La tipologia di attacco spam ha raggiunto livelli di utilizzo e propagazione che non si riscontravano dal 2010: ad oggi infatti lo spam rappresenta i due terzi delle e-mail ricevute (oltre il 65%), di queste almeno l’8%-10% sono altamente dannose.

“A livello globale – continua Volpi – i settori più colpiti sono sanità (+102%), grande distribuzione organizzata (+70%) e l’accoppiata Banking/Finance (+64%). Ambiti non casuali, perché a fronte dell’impennata dei ransomware (il virus che limita l’accesso al dispositivo infettato fino a quando non viene pagato un riscatto, ndr), aziende ospedaliere e catene di ipermercati sono i più penalizzati. In Italia la situazione è preoccupante, poiché per gravità degli attacchi e numero di vittime siamo tra i dieci Paesi più colpiti. Uno dei problemi principali è rappresentato dalla distrazione delle persone, un qualcosa sul quale ad esempio, come Cisco, stiamo lavorando in termini di tool e metodologie per l’educazione e la formazione dei dipendenti che devono aumentare il loro livello di consapevolezza”.

Come fare per proteggersi?

Il rapporto Cisco evidenzia l’importanza del costante aggiornamento dei sistemi e del personale, ma anche l’interoperabilità delle piattaforme. Meglio scegliere architetture unificate, che offrono grande visibilità oltre a facilità di controllo e monitoraggio. Particolarmente importante l’aggiornamento dei sistemi server, oggi tra i più soggetti a vulnerabilità (+34%). In generale il tempo di rilevazione delle minacce è sceso nel tempo, attestandosi a 6,05 ore a ottobre 2016. La velocità di reazione è cruciale per la mitigazione del rischio e per limitare i danni: determinante è lo studio e l’investigazione degli incidenti di sicurezza, un aspetto che, però, non risulta particolarmente chiaro alle aziende. Infatti solo il 56% degli alert di security sono analizzati a fondo, e di questi solo un 46% viene risolto. Resta un pericoloso 44% di possibili minacce che non vengono analizzate né tantomeno risolte, spesso per mancanza di supporto, per restrizioni finanziarie o mancanza delle necessarie competenze. Successivamente agli attacchi, l’indagine Cisco ha evidenziato che il 90% delle aziende del campione ha investito per migliorare tecnologie e processi di difesa contro le minacce, separando le funzioni IT e di sicurezza (il 38%), intensificando la formazione dei dipendenti sulle tematiche di sicurezza (il 38%), e adottando tecniche di mitigazione del rischio (il 37%).
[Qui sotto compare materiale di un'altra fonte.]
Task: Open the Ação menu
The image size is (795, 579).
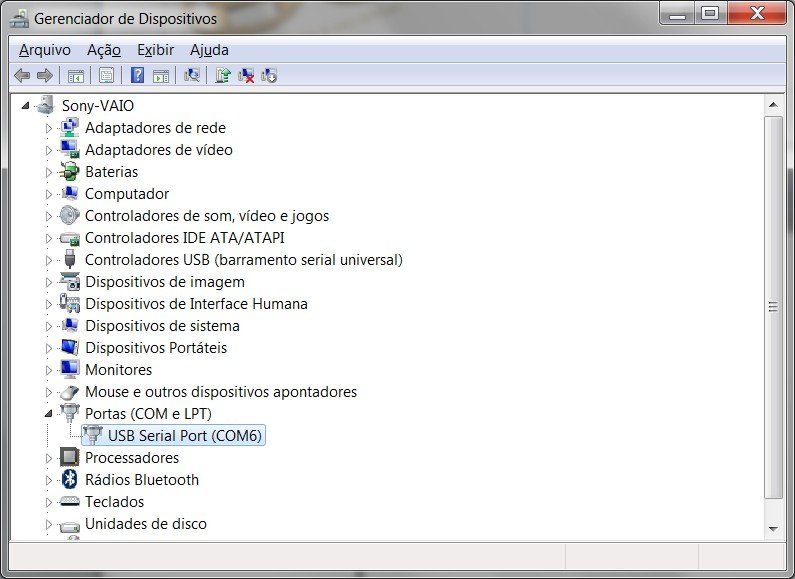Action: pyautogui.click(x=103, y=49)
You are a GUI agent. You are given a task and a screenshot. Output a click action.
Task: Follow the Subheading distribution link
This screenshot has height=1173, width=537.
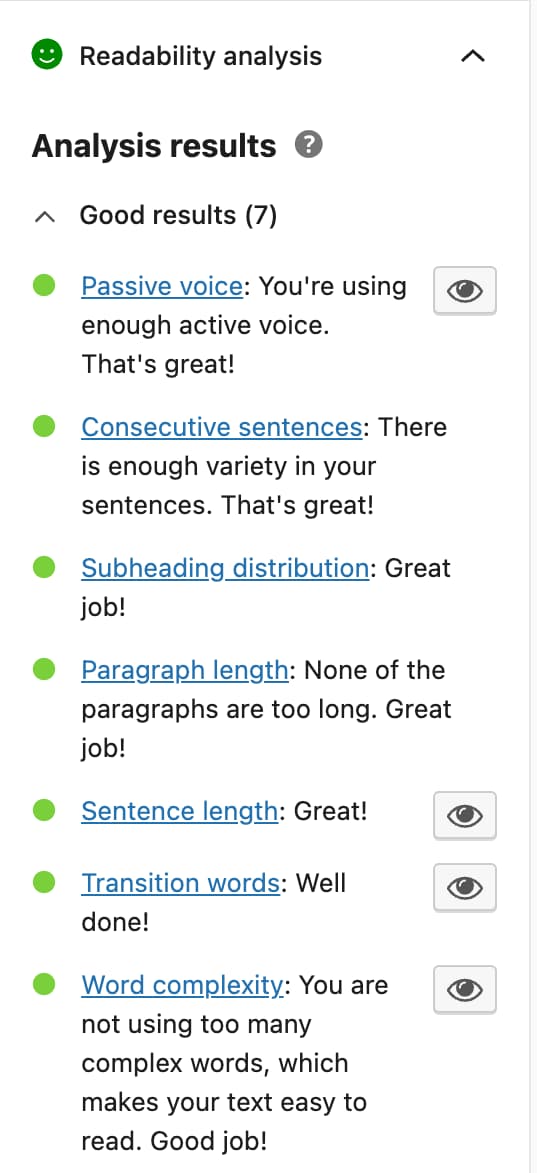pos(224,568)
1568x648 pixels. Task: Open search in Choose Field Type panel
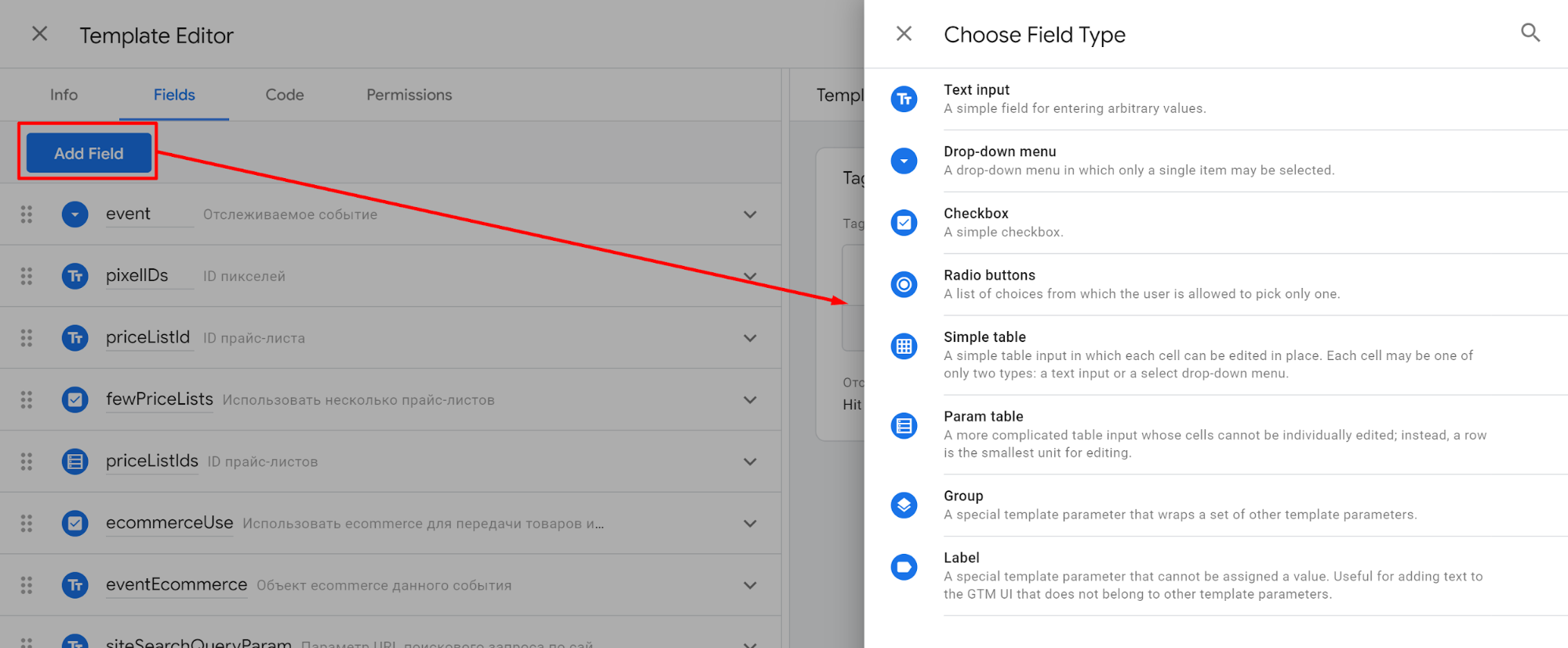click(x=1530, y=33)
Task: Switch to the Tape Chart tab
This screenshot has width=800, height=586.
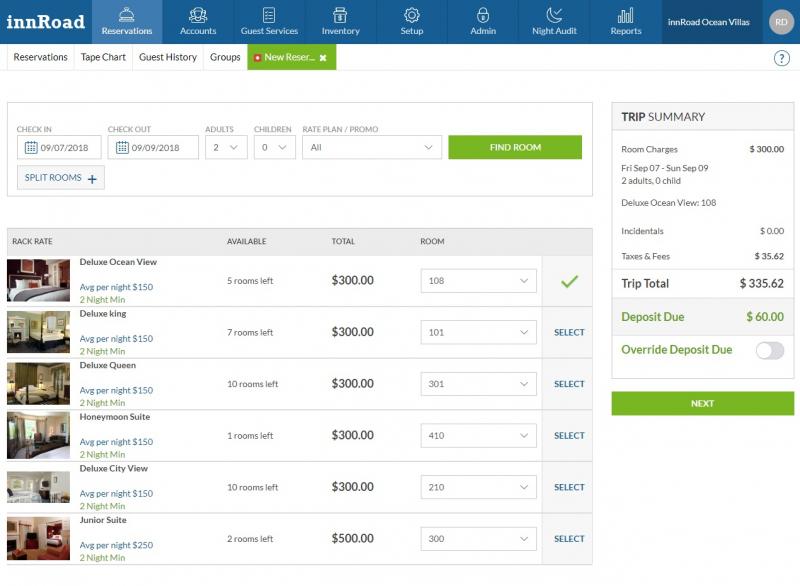Action: 103,57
“Si potrebbero suggerire dei processi legati all’uso di tecnologie non solo di prevenzione – conclude Volpi – ma anche di verifica automazione d’analisi di quella che è l’infrastruttura, con organi indipendenti che possano suggerire processi di questo tipo. Ma soprattutto la presenza di troppi prodotti e tante soluzioni diverse separate tra loro non aiutano la gestione da parte delle aziende. In questo senso è importante per migliorare l’implementazione semplificare al massimo la gestione anche nella scelta della soluzione che deve essere il più integrata possibile. Per poter proteggere i nuovi ambienti di lavoro digitali nonché gli utenti  ovunque essi siano abbiamo dovuto re-immaginare la modalità con cui fornire la sicurezza. Non potevamo semplicemente prendere la “vecchia” tecnologia e metterla nel cloud. Ciò che funzionava ieri non avrebbe funzionato oggi.  Abbiamo quindi voluto creare un nuovo livello di difesa, proteggendo l’utente sia dentro che fuori la rete aziendale. E volevamo che tutto  fosse semplice da implementare e altamente efficiente, ma anche in grado di supportare le architetture aperte che hanno reso la modalità SaaS così efficace. Ed è così che nasce Cisco Umbrella, per proteggere reti sempre più decentralizzate e utenti che si connettono direttamente alle applicazioni in cloud, salvaguardandoli e tenendoli lontani da malware ovunque si trovino”.